Output as a numbered list, skipping blank lines, the part of the entries that opens with the line containing "Click the ОКР team emblem icon" and closes with the line containing "click(115, 536)", both ends included. Leave the pictures out.

═══ RECORDS FOR THE EXERCISE ═══

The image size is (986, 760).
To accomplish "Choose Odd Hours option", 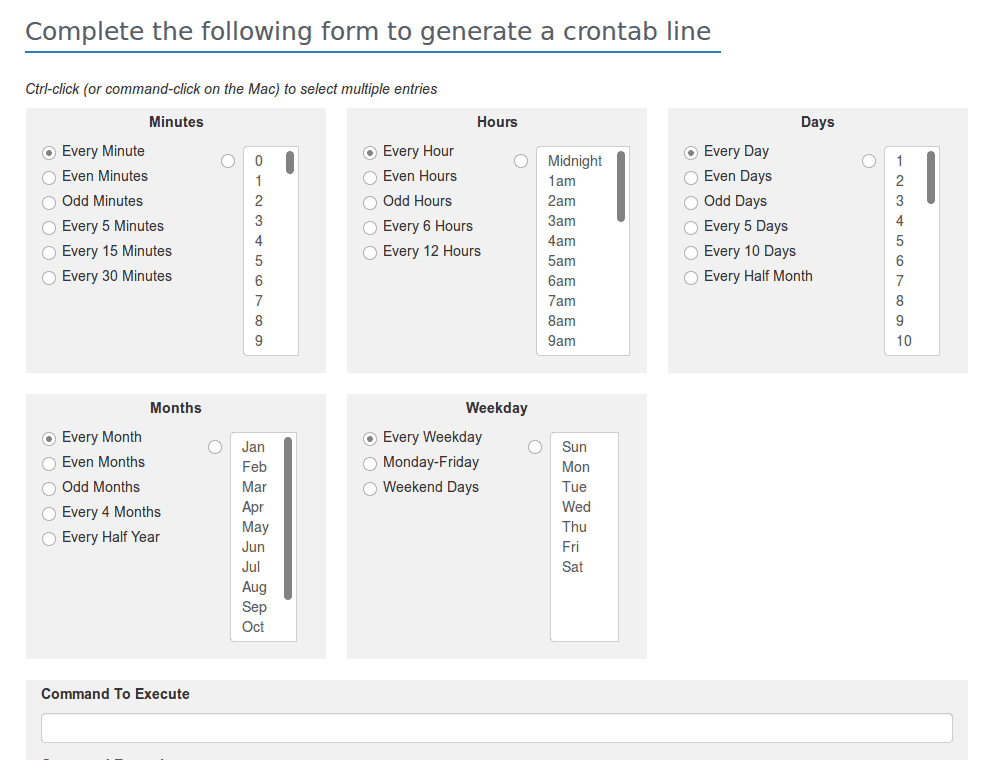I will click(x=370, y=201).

═══
═══ RECORDS FOR THE EXERCISE ═══

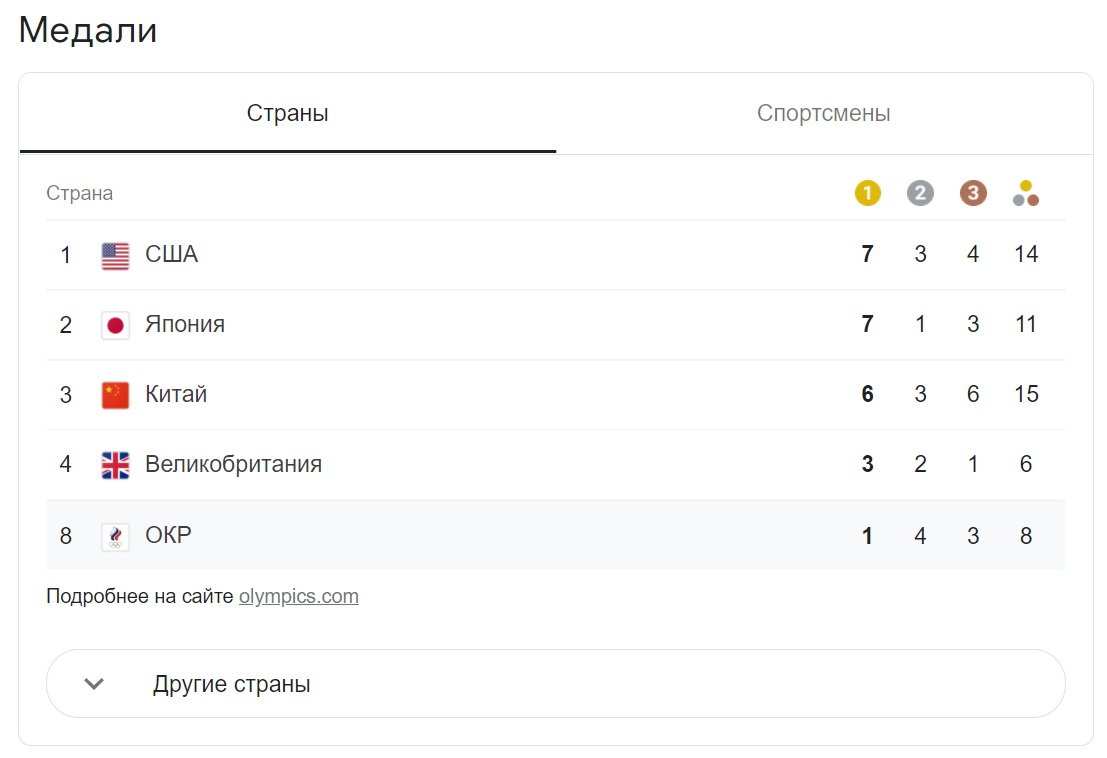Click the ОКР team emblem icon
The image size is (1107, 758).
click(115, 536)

═══
═══ RECORDS FOR THE EXERCISE ═══

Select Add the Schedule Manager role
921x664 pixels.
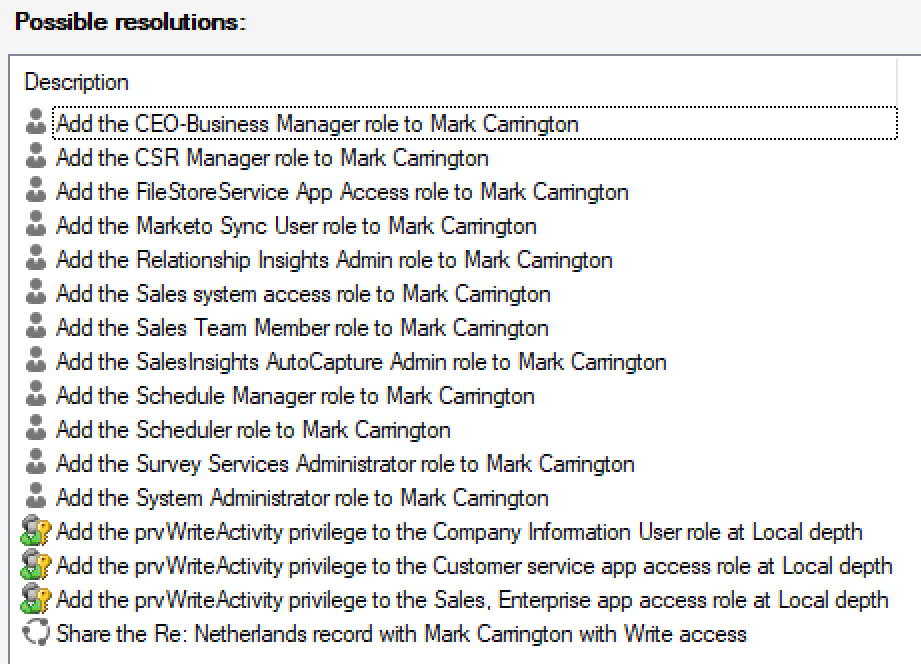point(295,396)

═══

__RESULT OF THE EXERCISE__:
1. Click the ОКР team emblem icon
2. The image size is (1107, 758).
3. click(115, 536)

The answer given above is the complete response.